* AIM
Can you echo back every one of the following lines word for word, keeping their order?

* GIVEN INFORMATION
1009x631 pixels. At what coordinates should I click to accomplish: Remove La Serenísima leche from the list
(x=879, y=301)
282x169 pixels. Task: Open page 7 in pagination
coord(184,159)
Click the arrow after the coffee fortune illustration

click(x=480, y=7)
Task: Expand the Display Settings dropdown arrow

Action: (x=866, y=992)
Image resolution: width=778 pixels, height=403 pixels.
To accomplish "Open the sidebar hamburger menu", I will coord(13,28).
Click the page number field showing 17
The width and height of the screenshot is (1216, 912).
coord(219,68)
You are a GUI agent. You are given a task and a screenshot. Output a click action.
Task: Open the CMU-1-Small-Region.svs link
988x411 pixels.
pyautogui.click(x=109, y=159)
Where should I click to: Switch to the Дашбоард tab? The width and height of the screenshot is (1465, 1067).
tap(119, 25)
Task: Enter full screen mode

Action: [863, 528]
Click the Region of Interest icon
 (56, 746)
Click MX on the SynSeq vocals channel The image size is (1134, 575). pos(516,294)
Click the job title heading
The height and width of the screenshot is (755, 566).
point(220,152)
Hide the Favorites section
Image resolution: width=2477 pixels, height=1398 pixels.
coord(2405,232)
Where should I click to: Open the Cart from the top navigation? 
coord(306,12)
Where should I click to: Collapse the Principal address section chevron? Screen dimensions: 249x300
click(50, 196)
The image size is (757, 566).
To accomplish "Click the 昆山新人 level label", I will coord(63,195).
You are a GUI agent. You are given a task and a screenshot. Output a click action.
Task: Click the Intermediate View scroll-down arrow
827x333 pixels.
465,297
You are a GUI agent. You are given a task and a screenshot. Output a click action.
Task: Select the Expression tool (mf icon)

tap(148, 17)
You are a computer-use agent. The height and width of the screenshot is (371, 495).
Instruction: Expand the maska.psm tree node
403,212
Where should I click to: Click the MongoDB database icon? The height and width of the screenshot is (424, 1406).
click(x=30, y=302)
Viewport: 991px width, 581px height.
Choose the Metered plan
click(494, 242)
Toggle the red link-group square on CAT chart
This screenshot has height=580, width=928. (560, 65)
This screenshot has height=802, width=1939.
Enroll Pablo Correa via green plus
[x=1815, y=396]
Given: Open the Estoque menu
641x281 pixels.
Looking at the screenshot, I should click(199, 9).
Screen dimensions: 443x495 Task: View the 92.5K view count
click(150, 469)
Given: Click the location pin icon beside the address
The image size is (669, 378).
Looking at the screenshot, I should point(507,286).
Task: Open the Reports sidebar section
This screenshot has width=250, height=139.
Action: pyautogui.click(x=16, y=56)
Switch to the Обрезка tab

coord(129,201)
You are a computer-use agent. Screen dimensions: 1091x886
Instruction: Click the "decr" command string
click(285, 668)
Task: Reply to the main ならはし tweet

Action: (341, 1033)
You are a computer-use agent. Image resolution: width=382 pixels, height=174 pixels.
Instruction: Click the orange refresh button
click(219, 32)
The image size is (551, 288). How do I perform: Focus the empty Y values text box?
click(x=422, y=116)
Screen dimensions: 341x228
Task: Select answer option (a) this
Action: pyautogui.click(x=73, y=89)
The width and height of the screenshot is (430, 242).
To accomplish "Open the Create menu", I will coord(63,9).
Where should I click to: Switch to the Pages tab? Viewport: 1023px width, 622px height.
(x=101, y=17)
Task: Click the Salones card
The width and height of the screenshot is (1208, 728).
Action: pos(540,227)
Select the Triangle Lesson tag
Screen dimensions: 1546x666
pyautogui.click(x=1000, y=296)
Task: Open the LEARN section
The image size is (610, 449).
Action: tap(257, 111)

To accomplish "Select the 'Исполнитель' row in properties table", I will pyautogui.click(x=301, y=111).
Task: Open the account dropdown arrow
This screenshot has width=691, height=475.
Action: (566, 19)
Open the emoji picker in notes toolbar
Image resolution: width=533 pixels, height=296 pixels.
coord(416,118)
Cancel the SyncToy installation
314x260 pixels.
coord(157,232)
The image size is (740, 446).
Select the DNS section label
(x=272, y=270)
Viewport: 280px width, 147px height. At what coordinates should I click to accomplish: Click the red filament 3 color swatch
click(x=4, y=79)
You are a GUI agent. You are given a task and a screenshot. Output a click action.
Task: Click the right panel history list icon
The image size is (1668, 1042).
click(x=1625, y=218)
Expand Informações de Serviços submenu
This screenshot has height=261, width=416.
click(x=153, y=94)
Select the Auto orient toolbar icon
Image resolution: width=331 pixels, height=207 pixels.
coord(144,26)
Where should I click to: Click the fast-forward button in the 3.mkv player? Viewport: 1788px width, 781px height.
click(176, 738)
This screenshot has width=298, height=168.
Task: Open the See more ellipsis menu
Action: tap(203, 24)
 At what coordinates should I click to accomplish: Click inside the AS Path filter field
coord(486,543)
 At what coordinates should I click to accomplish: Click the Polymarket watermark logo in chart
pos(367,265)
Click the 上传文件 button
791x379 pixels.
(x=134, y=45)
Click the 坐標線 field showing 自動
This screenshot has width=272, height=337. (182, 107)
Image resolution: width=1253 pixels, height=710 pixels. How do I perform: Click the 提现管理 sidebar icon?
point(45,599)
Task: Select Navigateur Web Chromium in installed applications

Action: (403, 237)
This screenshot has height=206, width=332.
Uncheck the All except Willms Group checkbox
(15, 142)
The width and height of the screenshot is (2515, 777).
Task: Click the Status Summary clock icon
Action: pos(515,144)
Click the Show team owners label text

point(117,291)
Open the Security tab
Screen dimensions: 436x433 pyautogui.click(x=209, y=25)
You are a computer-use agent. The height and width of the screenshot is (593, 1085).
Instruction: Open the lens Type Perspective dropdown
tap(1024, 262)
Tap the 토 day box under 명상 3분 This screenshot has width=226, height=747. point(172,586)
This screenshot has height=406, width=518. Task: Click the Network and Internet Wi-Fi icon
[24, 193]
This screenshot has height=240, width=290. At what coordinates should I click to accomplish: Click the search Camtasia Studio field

* RESPONSE
1009x631 pixels. At what coordinates should I click to accomplish: Remove La Serenísima leche from the list
(x=879, y=301)
282x169 pixels. Task: Open page 7 in pagination
coord(184,159)
Click the arrow after the coffee fortune illustration

click(x=480, y=7)
Task: Expand the Display Settings dropdown arrow

Action: (x=866, y=992)
Image resolution: width=778 pixels, height=403 pixels.
To accomplish "Open the sidebar hamburger menu", I will coord(13,28).
Click the page number field showing 17
The width and height of the screenshot is (1216, 912).
coord(219,68)
You are a GUI agent. You are given a task and a screenshot. Output a click action.
Task: Open the CMU-1-Small-Region.svs link
988x411 pixels.
pyautogui.click(x=109, y=159)
Where should I click to: Switch to the Дашбоард tab? The width and height of the screenshot is (1465, 1067).
tap(119, 25)
Task: Enter full screen mode

Action: [863, 528]
Click the Region of Interest icon
 (56, 746)
Click MX on the SynSeq vocals channel The image size is (1134, 575). pos(516,294)
Click the job title heading
The height and width of the screenshot is (755, 566).
point(220,152)
Hide the Favorites section
Image resolution: width=2477 pixels, height=1398 pixels.
coord(2405,232)
Where should I click to: Open the Cart from the top navigation? 
coord(306,12)
Where should I click to: Collapse the Principal address section chevron? Screen dimensions: 249x300
click(50, 196)
The image size is (757, 566).
To accomplish "Click the 昆山新人 level label", I will coord(63,195).
You are a GUI agent. You are given a task and a screenshot. Output a click action.
Task: Click the Intermediate View scroll-down arrow
827x333 pixels.
465,297
You are a GUI agent. You are given a task and a screenshot. Output a click action.
Task: Select the Expression tool (mf icon)

tap(148, 17)
You are a computer-use agent. The height and width of the screenshot is (371, 495).
Instruction: Expand the maska.psm tree node
403,212
Where should I click to: Click the MongoDB database icon? The height and width of the screenshot is (424, 1406).
click(x=30, y=302)
Viewport: 991px width, 581px height.
Choose the Metered plan
click(494, 242)
Toggle the red link-group square on CAT chart
This screenshot has height=580, width=928. (560, 65)
This screenshot has height=802, width=1939.
Enroll Pablo Correa via green plus
[x=1815, y=396]
Given: Open the Estoque menu
641x281 pixels.
Looking at the screenshot, I should click(199, 9).
Screen dimensions: 443x495 Task: View the 92.5K view count
click(150, 469)
Given: Click the location pin icon beside the address
The image size is (669, 378).
Looking at the screenshot, I should point(507,286).
Task: Open the Reports sidebar section
This screenshot has width=250, height=139.
Action: pyautogui.click(x=16, y=56)
Switch to the Обрезка tab

coord(129,201)
You are a computer-use agent. Screen dimensions: 1091x886
Instruction: Click the "decr" command string
click(285, 668)
Task: Reply to the main ならはし tweet

Action: (341, 1033)
You are a computer-use agent. Image resolution: width=382 pixels, height=174 pixels.
Instruction: Click the orange refresh button
click(219, 32)
The image size is (551, 288). How do I perform: Focus the empty Y values text box?
click(x=422, y=116)
Screen dimensions: 341x228
Task: Select answer option (a) this
Action: pyautogui.click(x=73, y=89)
The width and height of the screenshot is (430, 242).
To accomplish "Open the Create menu", I will coord(63,9).
Where should I click to: Switch to the Pages tab? Viewport: 1023px width, 622px height.
(x=101, y=17)
Task: Click the Salones card
The width and height of the screenshot is (1208, 728).
Action: pos(540,227)
Select the Triangle Lesson tag
Screen dimensions: 1546x666
pyautogui.click(x=1000, y=296)
Task: Open the LEARN section
The image size is (610, 449).
Action: tap(257, 111)

To accomplish "Select the 'Исполнитель' row in properties table", I will pyautogui.click(x=301, y=111).
Task: Open the account dropdown arrow
This screenshot has width=691, height=475.
Action: (566, 19)
Open the emoji picker in notes toolbar
Image resolution: width=533 pixels, height=296 pixels.
coord(416,118)
Cancel the SyncToy installation
314x260 pixels.
coord(157,232)
The image size is (740, 446).
Select the DNS section label
(x=272, y=270)
Viewport: 280px width, 147px height. At what coordinates should I click to accomplish: Click the red filament 3 color swatch
click(x=4, y=79)
You are a GUI agent. You are given a task and a screenshot. Output a click action.
Task: Click the right panel history list icon
The image size is (1668, 1042).
click(x=1625, y=218)
Expand Informações de Serviços submenu
This screenshot has height=261, width=416.
click(x=153, y=94)
Select the Auto orient toolbar icon
Image resolution: width=331 pixels, height=207 pixels.
coord(144,26)
Where should I click to: Click the fast-forward button in the 3.mkv player? Viewport: 1788px width, 781px height.
click(176, 738)
This screenshot has width=298, height=168.
Task: Open the See more ellipsis menu
Action: tap(203, 24)
 At what coordinates should I click to accomplish: Click inside the AS Path filter field
coord(486,543)
 At what coordinates should I click to accomplish: Click the Polymarket watermark logo in chart
pos(367,265)
Click the 上传文件 button
791x379 pixels.
(x=134, y=45)
Click the 坐標線 field showing 自動
This screenshot has width=272, height=337. (182, 107)
Image resolution: width=1253 pixels, height=710 pixels. How do I perform: Click the 提现管理 sidebar icon?
point(45,599)
Task: Select Navigateur Web Chromium in installed applications

Action: (403, 237)
This screenshot has height=206, width=332.
Uncheck the All except Willms Group checkbox
(15, 142)
The width and height of the screenshot is (2515, 777).
Task: Click the Status Summary clock icon
Action: pos(515,144)
Click the Show team owners label text

point(117,291)
Open the Security tab
Screen dimensions: 436x433 pyautogui.click(x=209, y=25)
You are a computer-use agent. The height and width of the screenshot is (593, 1085).
Instruction: Open the lens Type Perspective dropdown
tap(1024, 262)
Tap the 토 day box under 명상 3분 This screenshot has width=226, height=747. point(172,586)
This screenshot has height=406, width=518. Task: Click the Network and Internet Wi-Fi icon
[24, 193]
This screenshot has height=240, width=290. At what coordinates should I click to accomplish: Click the search Camtasia Studio field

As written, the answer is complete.